WHAT TO PRODUCE> Would you return every entry, exactly as it is written?

SOURCE INFORMATION>
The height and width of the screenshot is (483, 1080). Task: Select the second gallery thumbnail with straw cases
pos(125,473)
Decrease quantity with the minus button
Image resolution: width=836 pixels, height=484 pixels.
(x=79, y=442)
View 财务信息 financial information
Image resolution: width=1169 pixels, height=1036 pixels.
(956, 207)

TASK ANSWER>
The height and width of the screenshot is (483, 1080). Task: Select the second gallery thumbnail with straw cases
pos(125,473)
Decrease quantity with the minus button
Image resolution: width=836 pixels, height=484 pixels.
(x=79, y=442)
View 财务信息 financial information
Image resolution: width=1169 pixels, height=1036 pixels.
(956, 207)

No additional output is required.